# DESCRIPTION OF THE TASK
In the entries below, every line with the string "computer" is to be reported.

Collected data entries:
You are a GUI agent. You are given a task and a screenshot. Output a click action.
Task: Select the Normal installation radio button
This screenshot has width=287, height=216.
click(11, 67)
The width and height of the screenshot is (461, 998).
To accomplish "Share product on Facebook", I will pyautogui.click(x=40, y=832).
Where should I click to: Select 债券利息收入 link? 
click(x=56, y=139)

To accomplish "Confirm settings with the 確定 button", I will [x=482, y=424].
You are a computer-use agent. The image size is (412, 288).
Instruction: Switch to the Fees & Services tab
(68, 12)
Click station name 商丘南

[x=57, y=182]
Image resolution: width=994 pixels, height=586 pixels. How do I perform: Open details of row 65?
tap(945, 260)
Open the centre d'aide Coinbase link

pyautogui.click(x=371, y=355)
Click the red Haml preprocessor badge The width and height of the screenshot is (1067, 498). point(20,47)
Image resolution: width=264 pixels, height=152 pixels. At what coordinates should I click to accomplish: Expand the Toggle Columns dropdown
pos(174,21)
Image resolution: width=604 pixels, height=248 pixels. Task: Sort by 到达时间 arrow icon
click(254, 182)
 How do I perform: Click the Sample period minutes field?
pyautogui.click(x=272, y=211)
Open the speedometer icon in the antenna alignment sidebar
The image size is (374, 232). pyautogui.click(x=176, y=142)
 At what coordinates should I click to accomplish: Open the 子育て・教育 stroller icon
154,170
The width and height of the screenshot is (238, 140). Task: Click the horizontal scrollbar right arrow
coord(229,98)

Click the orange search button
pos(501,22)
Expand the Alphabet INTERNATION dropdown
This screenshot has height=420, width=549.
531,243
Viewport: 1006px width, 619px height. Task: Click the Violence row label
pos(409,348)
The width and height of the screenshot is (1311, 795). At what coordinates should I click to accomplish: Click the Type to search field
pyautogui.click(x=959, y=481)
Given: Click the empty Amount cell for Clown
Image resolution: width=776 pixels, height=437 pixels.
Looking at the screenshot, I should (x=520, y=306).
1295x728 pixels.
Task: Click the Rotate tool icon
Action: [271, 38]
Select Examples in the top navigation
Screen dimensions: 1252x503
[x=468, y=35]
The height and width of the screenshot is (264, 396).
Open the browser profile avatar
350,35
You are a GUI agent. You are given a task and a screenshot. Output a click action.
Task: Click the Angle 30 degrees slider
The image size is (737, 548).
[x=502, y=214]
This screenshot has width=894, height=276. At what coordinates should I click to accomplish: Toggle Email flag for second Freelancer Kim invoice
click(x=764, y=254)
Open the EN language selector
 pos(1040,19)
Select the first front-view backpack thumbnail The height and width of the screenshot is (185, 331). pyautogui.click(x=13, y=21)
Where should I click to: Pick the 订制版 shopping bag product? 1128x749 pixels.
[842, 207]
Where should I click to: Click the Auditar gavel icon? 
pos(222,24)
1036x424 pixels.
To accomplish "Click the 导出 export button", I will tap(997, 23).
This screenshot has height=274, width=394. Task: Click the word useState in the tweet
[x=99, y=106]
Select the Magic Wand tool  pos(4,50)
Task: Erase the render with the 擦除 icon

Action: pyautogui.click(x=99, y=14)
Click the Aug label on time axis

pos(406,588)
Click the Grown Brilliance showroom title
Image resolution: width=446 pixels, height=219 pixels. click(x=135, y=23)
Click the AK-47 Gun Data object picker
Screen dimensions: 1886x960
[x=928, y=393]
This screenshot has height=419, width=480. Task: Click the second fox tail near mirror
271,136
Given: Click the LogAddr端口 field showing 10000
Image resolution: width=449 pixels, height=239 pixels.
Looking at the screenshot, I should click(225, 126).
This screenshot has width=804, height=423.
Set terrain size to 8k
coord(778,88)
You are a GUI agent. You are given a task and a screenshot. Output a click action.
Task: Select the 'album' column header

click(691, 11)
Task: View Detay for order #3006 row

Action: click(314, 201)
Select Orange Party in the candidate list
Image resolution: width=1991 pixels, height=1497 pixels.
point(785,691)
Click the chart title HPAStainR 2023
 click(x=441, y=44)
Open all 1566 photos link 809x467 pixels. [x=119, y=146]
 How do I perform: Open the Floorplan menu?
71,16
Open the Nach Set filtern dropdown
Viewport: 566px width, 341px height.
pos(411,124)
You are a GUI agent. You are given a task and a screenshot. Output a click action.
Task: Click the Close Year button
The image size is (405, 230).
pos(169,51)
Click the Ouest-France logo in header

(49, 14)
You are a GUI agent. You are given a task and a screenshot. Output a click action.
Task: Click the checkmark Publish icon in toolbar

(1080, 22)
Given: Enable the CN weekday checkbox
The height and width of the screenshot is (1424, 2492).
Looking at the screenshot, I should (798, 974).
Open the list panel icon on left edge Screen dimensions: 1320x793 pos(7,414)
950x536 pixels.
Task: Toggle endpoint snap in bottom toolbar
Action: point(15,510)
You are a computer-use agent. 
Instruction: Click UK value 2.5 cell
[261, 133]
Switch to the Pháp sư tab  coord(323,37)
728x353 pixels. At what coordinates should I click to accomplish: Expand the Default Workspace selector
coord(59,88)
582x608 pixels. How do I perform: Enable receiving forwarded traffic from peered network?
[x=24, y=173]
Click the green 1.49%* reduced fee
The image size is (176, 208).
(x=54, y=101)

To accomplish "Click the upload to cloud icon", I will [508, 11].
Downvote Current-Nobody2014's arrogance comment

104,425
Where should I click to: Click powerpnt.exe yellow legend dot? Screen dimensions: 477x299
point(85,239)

# EXERCISE RESPONSE
You are a computer-use agent. The image size is (412, 288).
You are a computer-use agent. 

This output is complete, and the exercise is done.